Und um auf die Einleitung zurückzukommen: Wenn jetzt ein Mensch aufgrund seines äußeren Erscheinungsbildes nun gar nicht so aussieht wie die Menschen unserer Umgebung und auch keine der Eigenschaften hat die zur nationalen Identität gehören, dann kann man das nennen wie man es will, es wird immer Vorbehalte geben weil es offensichtlich ein Fremder ist der diesen Vertrauensvorschuss des "ähnlichen" nicht hat. Vielleicht wäre es anders, wenn es N...er sind, die in Lederhose jodeln und offensichtlich glühende bayrische Nationalisten sind, aber bekanntermaßen liegen bei den meisten Fremden die Loyalitäten auch nicht unbedingt bei der deutschen Nation sondern je nach Herkunft beim Familienclan oder Imam. Und wenn das offensichtlich ist vertieft es das Misstrauen noch weiter. Vor diesem Hintergrund ist der Holocaust ja so tragisch, denn gerade die deutschen Juden sahen sich ja in erster Linie als Deutsche mit deutscher Muttersprache und erst in zweiter als Menschen jüdischer Religion mit bestenfalls sehr holprigem Hebräisch.

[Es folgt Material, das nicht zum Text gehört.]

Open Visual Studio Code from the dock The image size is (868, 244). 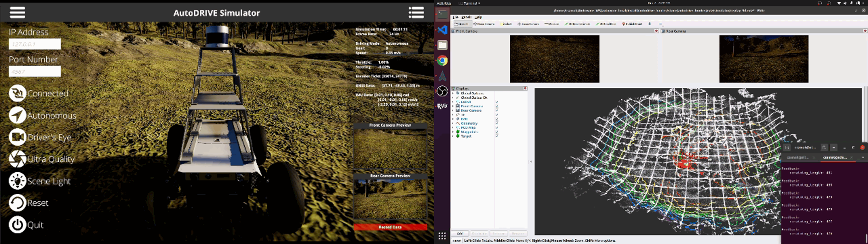click(442, 30)
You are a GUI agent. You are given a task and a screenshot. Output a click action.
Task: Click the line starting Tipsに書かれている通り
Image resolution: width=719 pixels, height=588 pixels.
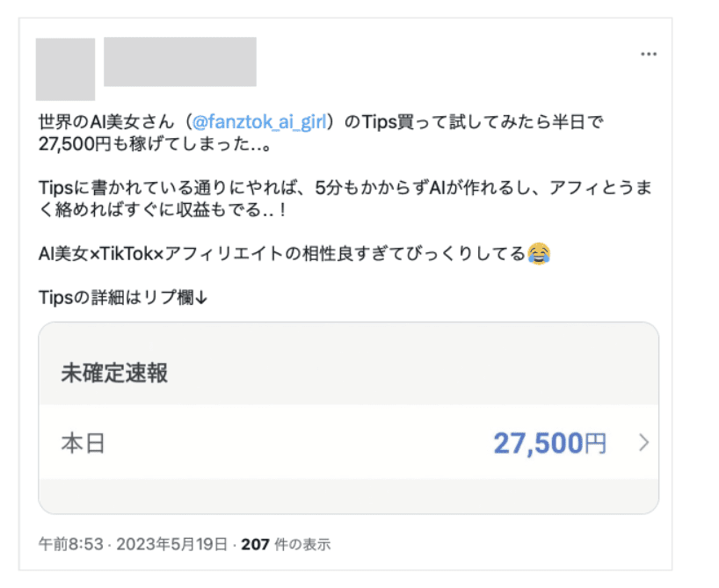[345, 187]
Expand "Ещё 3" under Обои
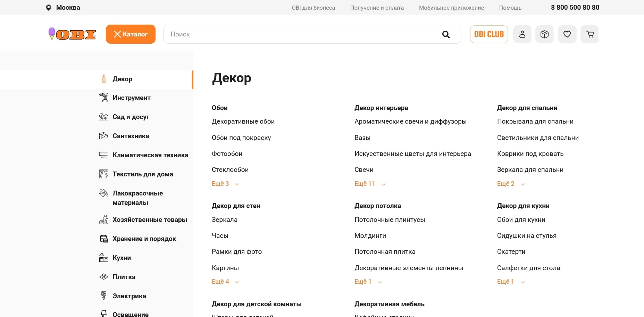The width and height of the screenshot is (644, 317). 225,184
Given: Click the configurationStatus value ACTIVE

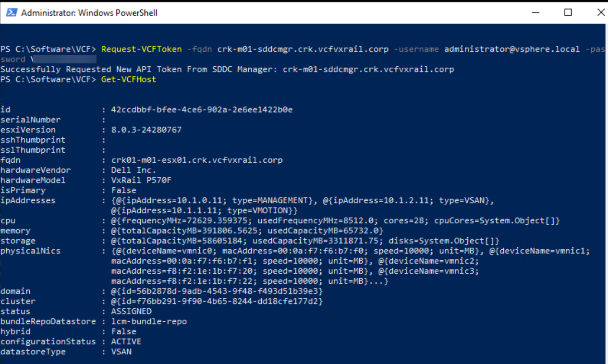Looking at the screenshot, I should point(126,341).
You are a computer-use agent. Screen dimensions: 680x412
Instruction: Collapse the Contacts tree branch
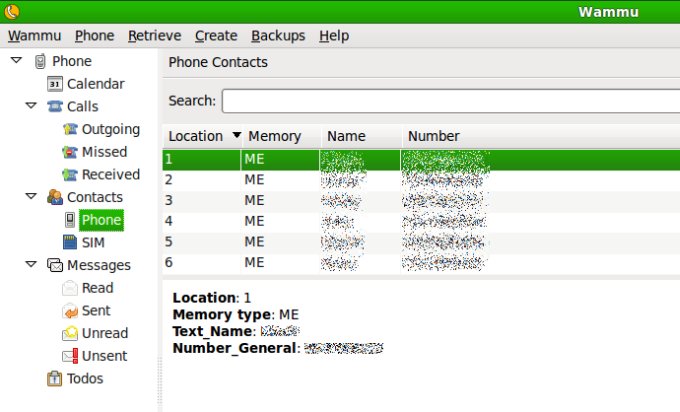click(x=31, y=197)
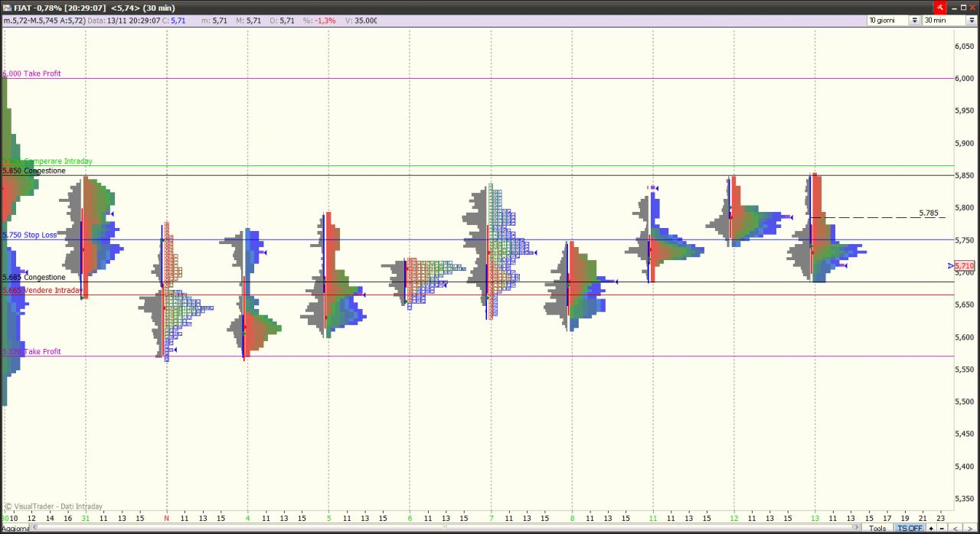
Task: Select the '5.750 Stop Loss' line label
Action: [x=29, y=235]
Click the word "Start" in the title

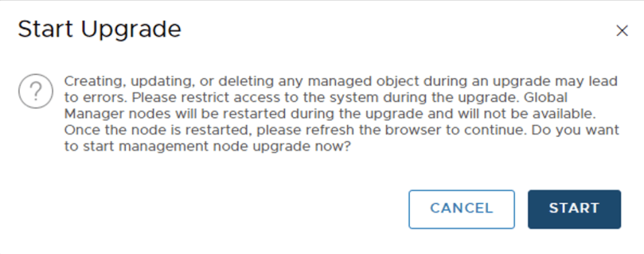tap(42, 30)
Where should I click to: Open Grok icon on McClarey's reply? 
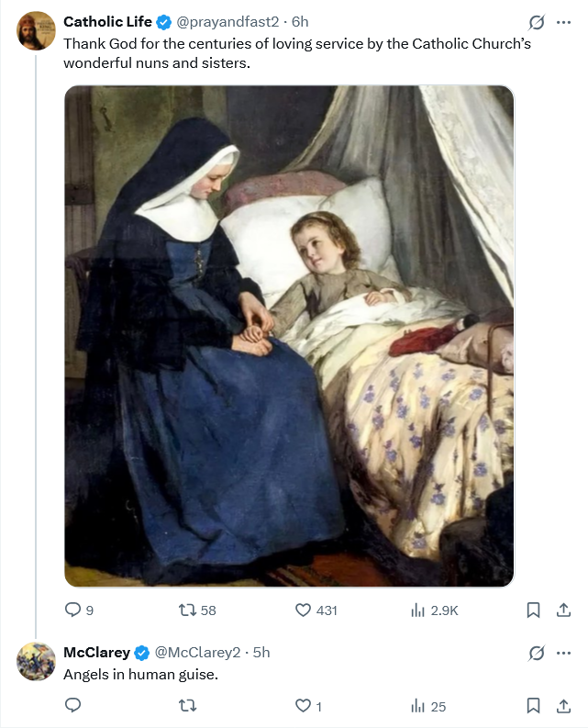coord(536,653)
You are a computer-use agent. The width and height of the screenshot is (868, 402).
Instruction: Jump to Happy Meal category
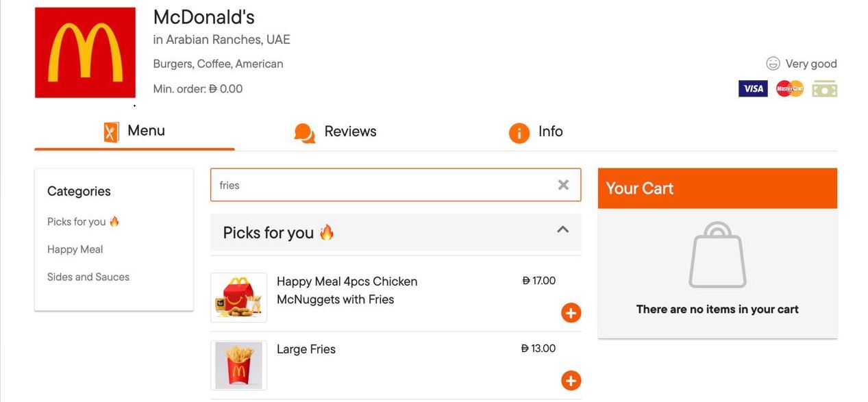click(75, 249)
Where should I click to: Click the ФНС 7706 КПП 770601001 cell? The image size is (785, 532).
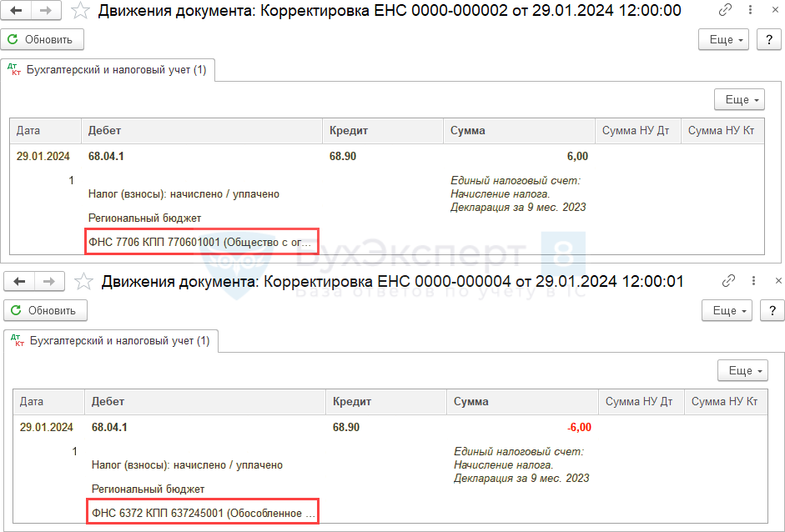[x=202, y=243]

Und auf der anderen Seite ist es genauso vermessen zu erwarten wenn ich in einem Land lebe, die Sprache nicht flüssig und schon gar nicht akzentfrei sprechen kann, mein Imam mir predigt dass meine Mitbürger alle Ungläubige sind die im besten Fall weniger wert sind als ich und mich dann beschwere dass man mich nicht mag und von der Polizei häufiger kontrolliert werde. Und es ist reiner Populismus, das Problem damit lösen zu wollen dass Negerküsse jetzt Schokoküsse heißen sollen.

Die Lösung die im Grundgesetz steht ist gut: Die Menschenwürde ist unantastbar und alle Menschen haben die gleichen Rechte und niemand darf benachteiligt werden aus welchen Gründen auch immer. Aber daraus ableiten zu müssen, dass deshalb alle Menschen gleich behandelt, gleich gemocht werden müssen geht an der Realität vorbei.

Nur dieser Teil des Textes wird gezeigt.